TLP - Programming Maintenance
Week 7 - Reading Code - Halloween Candy Edition

This assignment is based on data separately collected by Stacia Kelly and Carston Calderwood during the Choose Your Own Data assignment in the FOP class.

 

Background

One of the skills we need to gain as a programmer (and as a programming teacher) is reading someone else's code to figure out what it does. In this activity you will read several functions and try to figure out what they do and how they do them.

You will need the following files to complete this activity

 

 

 

Task

Before you begin, take a moment to explore the three data files you downloaded so you have a sense for what they represent.

Answer the following questions about the code in candy.py

  1. What does functionOne() do?
    • Begin by ONLY looking at the code and trying to figure out what it will do without executing the code in Thonny.
    • When you think you know, test your theory by invoking the command by running functionOne("Snickers") at the command line.


  2. What does functionTwo() do?
    • Begin by ONLY looking at the code and trying to figure out what it will do without executing the code in Thonny.
    • When you think you know, test your theory by invoking the command by running functionTwo("snickers") at the command line.
      • Please note that since the "spelling" of Snickers/snickers changed between functionOne and functionTwo because they use different data files with different formats.


  3. What does functionThree() do?
    • Begin by ONLY looking at the code and trying to figure out what it will do without executing the code in Thonny.
    • When you think you know, test your theory by invoking the command by running functionThree() at the command line.

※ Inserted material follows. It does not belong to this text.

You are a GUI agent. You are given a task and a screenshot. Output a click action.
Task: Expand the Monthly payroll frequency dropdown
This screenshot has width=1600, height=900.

  4. Sometimes, your task with a new program is to look at code you "recognize" and to figure out what it actually does. For example, all of the code above used commands you were familiar with. You just needed to figure out how it worked in this context.

    But other times, your task with a new program will be to take a program where you know what it does, and figure out some new feature you have never seen before. That is the case in this last function. This last function does (almost) exactly the same ting as functionThree() but it uses a new data structure you have never seen before.

  5. Consider line 48.
    1. What is new in this line of code?
    2. Go ahead and Google "what does {} do in python" and see what you can learn about this line of code.
  6. Consider line 53.
    1. What type of data is stored in data[2]?
    2. What type of data is stored in data[1]?
    3. Given your answer to 5.2 (the previous question) why is such an unusual command given what we have seen before?
  7. Consider line 63.
    1. What type of data is stored in vals[0]?
    2. What type of data is stored in total?
    3. Given how you answered 6.2, what type of data does have to produce in order for line 63 not to crash or cause an error
  8. Given what you observed and read in 48 and 53, and 63 what do you think the populations variable is doing?

 

You should submit your answers to these questions on Blackboard.